Segundo a acusação, falhas nos controles internos da Cruzeiro do Sul permitiram que seus operadores privilegiassem certos clientes em prejuízo de outros. Uma inspeção na corretora revelou que o registro das ordens no Sistema Integrado de Administração de Corretoras (Sinacor) não correspondia ao horário de sua recepção, o que permitia que a distribuição de operações de compra e venda de contratos futuros não obedecesse à cronologia de recebimento das ordens dos clientes.
Isso possibilitava a especificação de comitentes após o resultado (lucro ou prejuízo) dos negócios já ser conhecido. Os negócios eram distribuídos com a escolha sistemática dos clientes que receberiam resultados favoráveis ou desfavoráveis, a partir da manipulação dos registros no sistema. Assim, foram identificados grupos de clientes que operavam nas mesmas datas, sendo parte deles perdedores recorrentes e outros ganhadores recorrentes nas operações, com altas taxas de sucesso.
A CVM descreve dois tipos de esquemas orquestrados. O primeiro é conhecido como "operação com seguro", em que um ou mais agentes responsáveis pelo controle da execução ou especificação dos beneficiários das operações buscam garantir seu resultado positivo transferindo o risco de mercado para outra operação realizada por um terceiro.
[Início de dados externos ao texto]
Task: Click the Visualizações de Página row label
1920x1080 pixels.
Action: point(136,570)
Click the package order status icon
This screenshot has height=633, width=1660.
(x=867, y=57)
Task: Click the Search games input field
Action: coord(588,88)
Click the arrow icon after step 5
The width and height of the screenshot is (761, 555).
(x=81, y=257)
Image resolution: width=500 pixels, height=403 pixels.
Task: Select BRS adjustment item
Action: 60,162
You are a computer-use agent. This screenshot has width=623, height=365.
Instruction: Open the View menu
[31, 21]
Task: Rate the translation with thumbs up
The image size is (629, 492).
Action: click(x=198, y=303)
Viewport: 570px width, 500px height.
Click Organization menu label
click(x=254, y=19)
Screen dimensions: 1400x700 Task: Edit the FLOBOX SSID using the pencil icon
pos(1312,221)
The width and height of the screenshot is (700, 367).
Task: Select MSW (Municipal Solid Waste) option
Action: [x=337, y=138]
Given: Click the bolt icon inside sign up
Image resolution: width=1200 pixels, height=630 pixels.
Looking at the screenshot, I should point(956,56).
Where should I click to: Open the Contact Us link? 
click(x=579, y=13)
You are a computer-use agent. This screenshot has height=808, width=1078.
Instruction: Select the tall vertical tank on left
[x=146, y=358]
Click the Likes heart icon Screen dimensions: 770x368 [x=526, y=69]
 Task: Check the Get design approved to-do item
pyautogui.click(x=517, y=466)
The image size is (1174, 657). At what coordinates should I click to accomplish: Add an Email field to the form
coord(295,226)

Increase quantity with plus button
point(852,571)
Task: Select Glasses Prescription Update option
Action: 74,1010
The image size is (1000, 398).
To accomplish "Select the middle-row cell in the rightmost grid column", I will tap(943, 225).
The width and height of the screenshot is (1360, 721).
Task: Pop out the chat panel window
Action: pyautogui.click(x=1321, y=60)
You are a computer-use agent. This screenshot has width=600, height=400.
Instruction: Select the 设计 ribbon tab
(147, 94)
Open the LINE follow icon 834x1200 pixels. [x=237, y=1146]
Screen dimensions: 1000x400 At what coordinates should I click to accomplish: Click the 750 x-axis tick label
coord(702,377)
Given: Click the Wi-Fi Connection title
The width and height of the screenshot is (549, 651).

A CVM enquadra a "operação com seguro" como prática não equitativa.
O segundo esquema envolvia o direcionamento de negócios cujo resultado seria previamente ajustado para transferir recursos entre comitentes que eram clientes da Cruzeiro do Sul, segundo um mecanismo conhecido como "esquenta-esfria". Na prática, isso configura criação de condições artificiais de demanda, oferta ou preço no mercado.
O relator do caso, diretor Carlos Rebello, destacou que o alcance de operações ilícitas contra veículos de fundos de pensão extrapola os limites de dano ao mercado de valores mobiliários, por atingir não só investidores da bolsa, mas também pessoas que alocaram seus recursos em entidades de previdência para complementar sua aposentadoria.
Além daqueles que se beneficiaram de práticas não equitativas e criação de condições artificiais de mercado, outros agentes foram punidos por falta de diligência na administração de carteiras de valores mobiliários e pelo exercício irregular da atividade de agente autônomo.
Os operadores da mesa da Cruzeiro do Sul, Felipe Lauand e Marco Alho, tiveram penas agravadas por terem se aproveitado da posição na empresa. Assim como o gerente de investimentos da Prece, Paulo Martins, eles receberam multas milionárias.